文科省によると、CSとは学校運営協議会を設置した学校のことであり、学校と地域住民等が力を合わせて学校の運営に取り組むことが可能となる「地域とともにある学校」への転換を図るための有効な仕組みと定義されている。主に小学校、中学校が対象で、従来の教員による教育から、教員だけではなく地域住民も教育に携わる新しい仕組みを目指している。住民が学校から依頼されて行う「お手伝い」ではなく、教員と住民が対等の立場で子供の教育を担うものである。
山口県は、学校運営協議会がすべての公立学校(幼・小・中・高・特別支援学校)に取り入れられていて導入率が実質100%とのことである。一方長野県は、導入率が約21%と低く全国で見るとほぼ最下位である。
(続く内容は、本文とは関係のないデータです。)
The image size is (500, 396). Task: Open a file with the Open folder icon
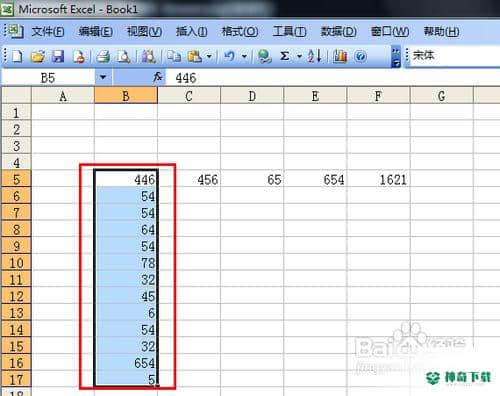click(38, 56)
この違いはどこにあるか関係者が集まって議論するのが今回のシンポジウムである。長野県が低いから駄目であるということではないらしい。長野県CSアドバイザー・上田市立北小学校地域コーディネーターの伴美佐子氏から長野県でも地域住民が学校教育に様々な方法で貢献しているという報告があった。ただしこの場合、熱心な人に依存し、その人がいなくなると活動が衰退してしまうという危険性がある。シンポジウムでは、学校運営協議会制度を導入するメリットは何かそこの話し合いになった。
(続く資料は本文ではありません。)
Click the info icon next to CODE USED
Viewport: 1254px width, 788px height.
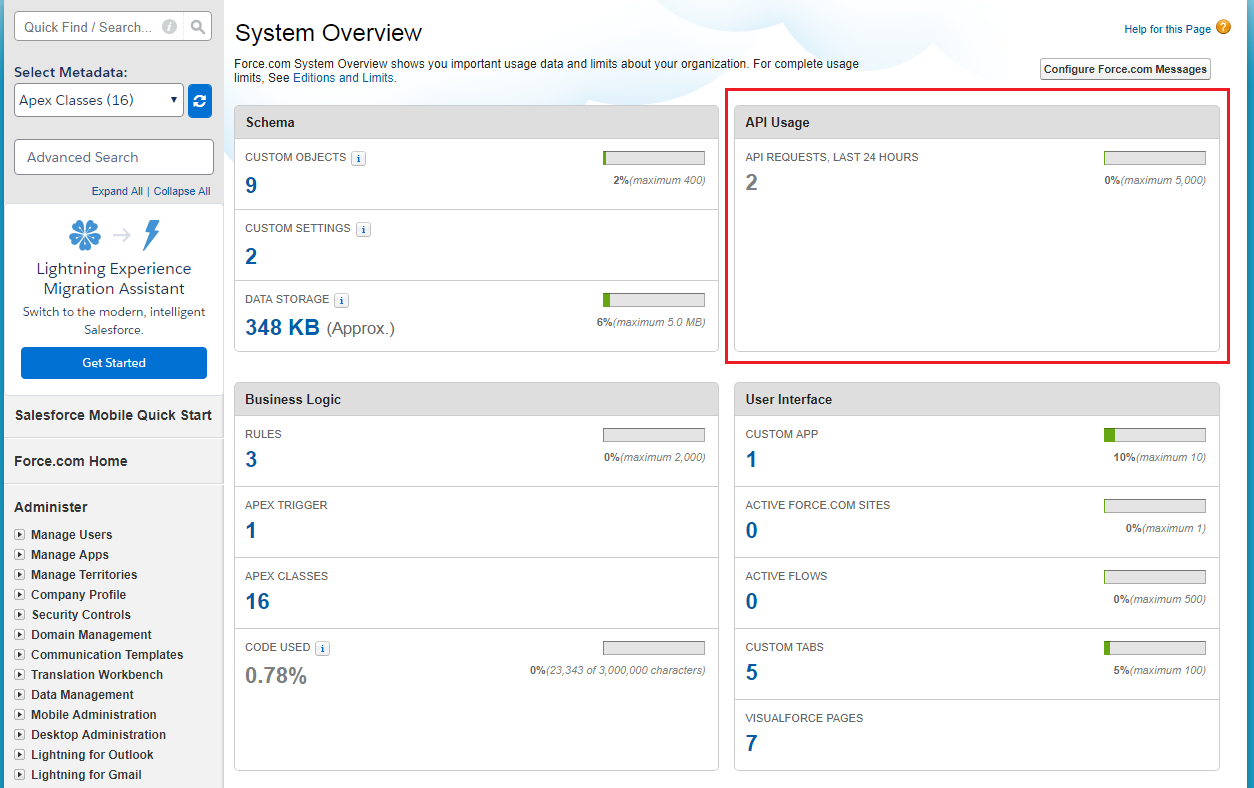(x=322, y=648)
山口から参加していただいた文部科学省CSマイスター、下関市立大学経済学部特任教授の小西哲也氏から学校運営協議会制度とは何かその特徴を分かり易く説明していただいた。学校運営協議会制度の導入を推進する際の、一番の難しさは「学校をこれ以上多忙化させるな」という学校や教育委員会からの抵抗だった。確かに教員は多忙であり何か新しい提案があるとまず拒否反応が起こる。もっともなことだと感じる。しかし、小西氏はデメリットを上回るメリットがあることを強調した。まず学校運営協議会があることで地域と学校がともに当事者性を高めていけると述べている。やはり組織として位置づけられるとそこに参加する意識が変わってくるのである。また、運営と地域貢献を学校運営協議会で支えることが、結果として「信頼される学校づくり」に繋がっていく。地域が学校運営の当事者になってもらうことが大きな狙いである。学校運営協議会制度を導入すれば、当然教員の業務は増える。しかし、学校運営協議会制度による成果は、教員の働き甲斐ややりがいに繋がり、負担感が充実感に変わっていく。学級便りの印刷や配布等の様々な業務を地域とともに行うことで業務の削減もできる。
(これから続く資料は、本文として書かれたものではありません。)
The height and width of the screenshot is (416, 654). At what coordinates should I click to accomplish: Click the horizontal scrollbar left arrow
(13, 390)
一方、地域の人たちは、子供たちに直接触れることになり、親と子供の関係ではなく、友達のような関係が生まれる。子供たちは素直な気持ちを伝え、地域の人たちは、それが今までにない新鮮な体験、感情として受け止める。そして、子供の成長を肌で感じ教育に携わる面白さを見つけることになる。学校教育を進めていくと子供たちの将来環境に責任感を感じ、その地域の将来像を本気で考えるようになる。ここが最も重要なポイントである。停滞している我が地域を活性化させようと学校が中心になって考えるのである。これがまさに新しい教育であり、まちづくりである。
今回このシンポジウムに参加して、これからの教育の方向性を勉強することができた。教科書に沿って知識を教えるスタイルでは、これからの子供たちに必要な能力が養われない。様々なことを俯瞰して考える能力が子供たちにも必要である。大学教育は、そのような環境で学んできた子供たちがいずれ入学してくる。この様な教育の変化をしっかりと捉え、大学の教育体系を作っていかなければならない。本学の特徴である「学生の主体的な学び教育」にシームレスにつながるよう常にカリキュラム体系をチェックする。